Seperti diketahui, Tim Garuda berangkat ke Negeri Paman Ho dengan membawa target meraih medali emas yang dicanangkan PSSI, yang seperti biasa membonceng harapan publik sepak bola nasional.
Masalahnya, ekspektasi tinggi ini kadang mengundang rasa sakit cukup hebat, saat kenyataan justru berkata lain. Penampilan saat melawan Vietnam menjadi contoh paling aktual.
Sebenarnya, Marc Klok dkk mampu membendung permainan agresif The Golden Star di babak pertama. Terbukti, skor kacamata bisa bertahan sampai turun minum.

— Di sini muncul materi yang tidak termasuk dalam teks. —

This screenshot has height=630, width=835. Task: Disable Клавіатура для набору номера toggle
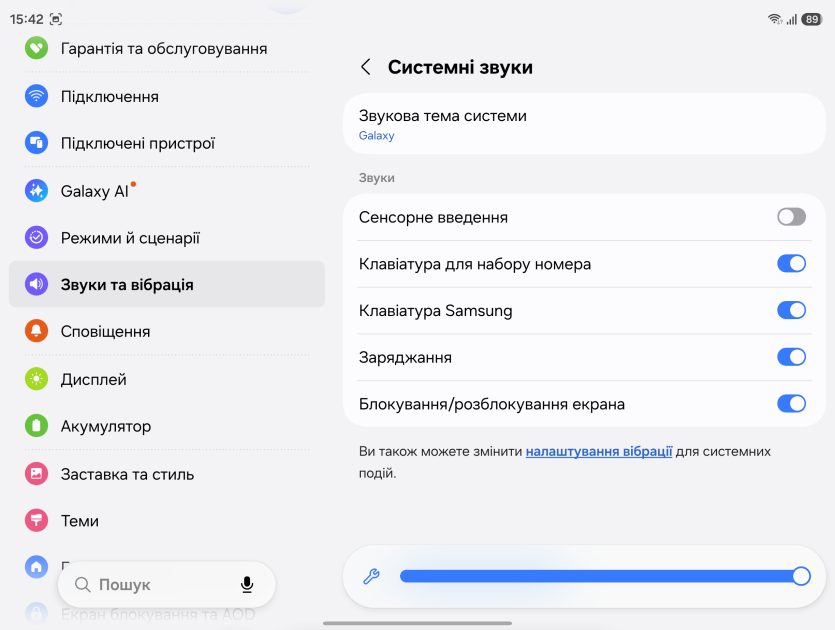[791, 264]

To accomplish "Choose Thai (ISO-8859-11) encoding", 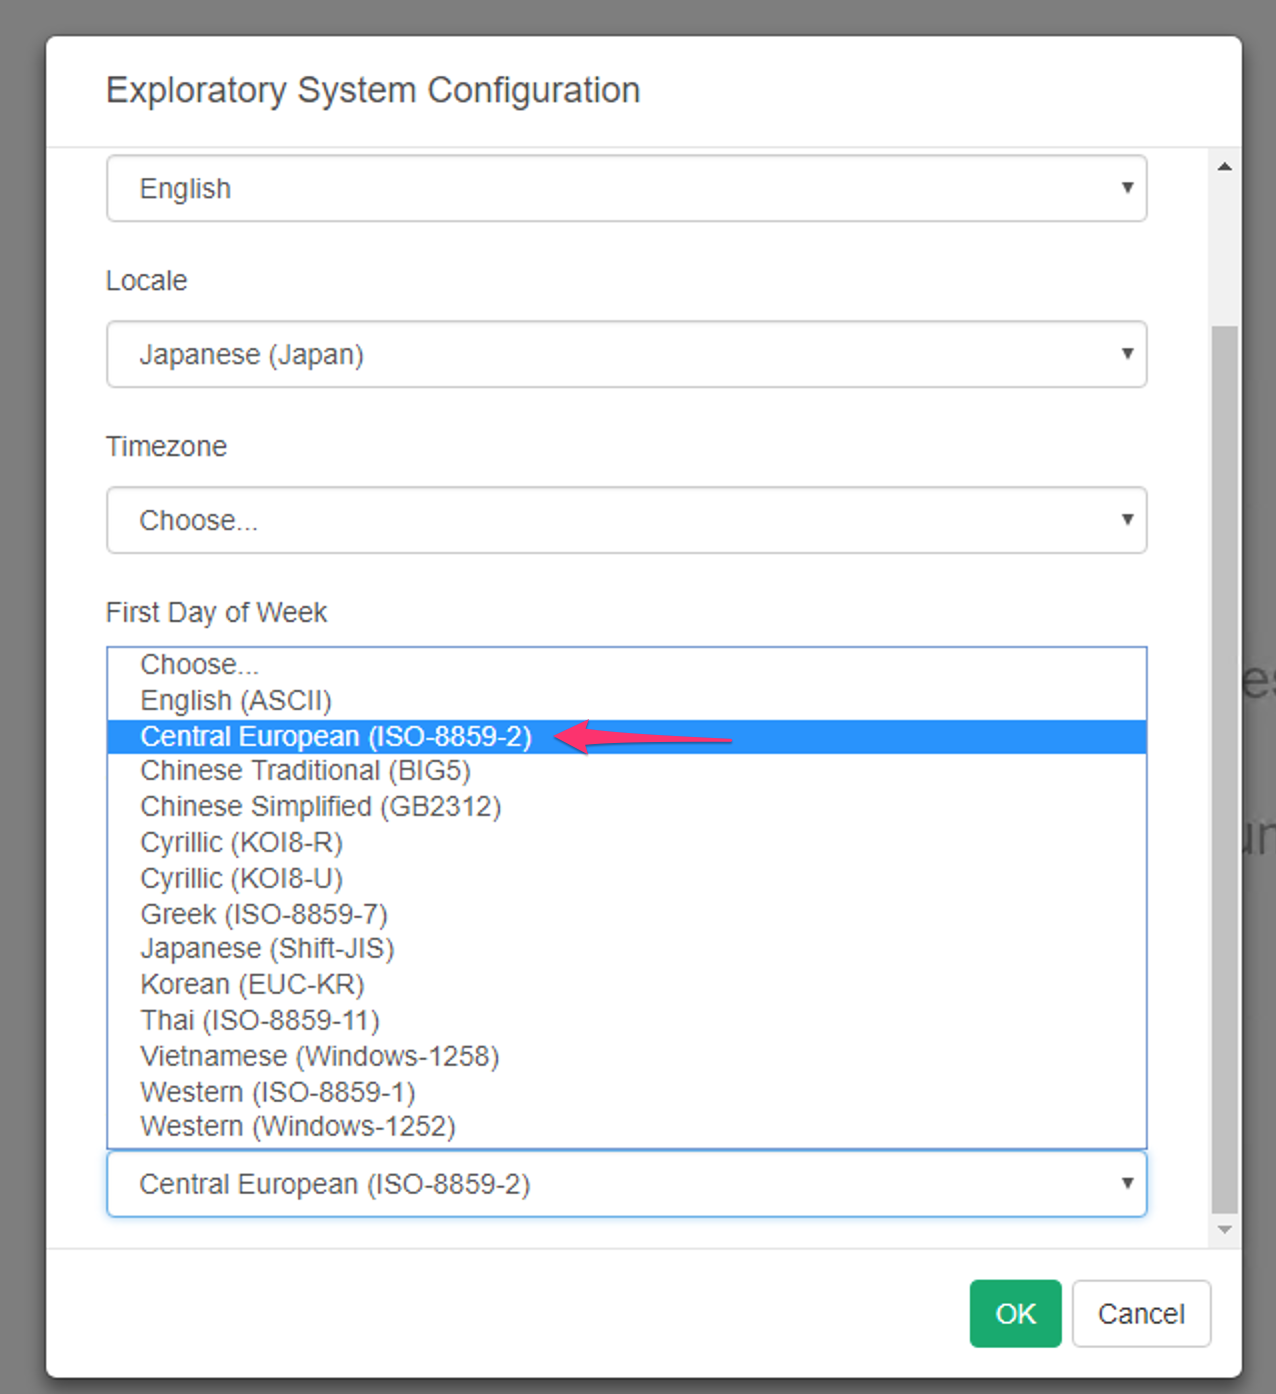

Dari sini, kita bisa melihat, ada kemungkinan repetisi cerita saat di Piala AFF lalu. Dimana, tim asuhan Shin Tae-yong bermain imbang tanpa gol dengan Vietnam.
Sayang, kemungkinan ini rupanya sudah dipelajari dan diantisipasi pelatih Park Hang Seo di kubu sebelah. Dengan mengalirkan bola lebih cepat lewat kombinasi umpan pendek, dan menaikkan tempo di babak kedua, permainan Timnas Indonesia jadi tak berkembang.
Hasilnya gol-gol seperti datang begitu saja. Dimulai dari gol Nguyen Lien Tinh di menit 54, situasi jadi terlihat lebih runyam.
Menyerang jadi sangat sulit, karena kreativitas Timnas Indonesia benar-benar kering. Tak ada skema yang jelas, kebanyakan umpan panjang langsung ke depan, seperti nonton Liga 1 saja.
Bola pun tampak mudah direbut pemain Vietnam, karena pemain Indonesia kerap terlalu lama menggoreng bola sendirian. Penyakit lama Timnas Indonesia yang kambuh lagi adalah, kehabisan bensin setelah satu jam berlalu.
Alhasil, serangan tim jadi monoton, mudah patah, bahkan sebelum mendekati kotak penalti. Â Celakanya, lima belas menit terakhir waktu normal benar-benar jadi mimpi buruk, karena Vietnam semakin bersemangat memburu gol tambahan.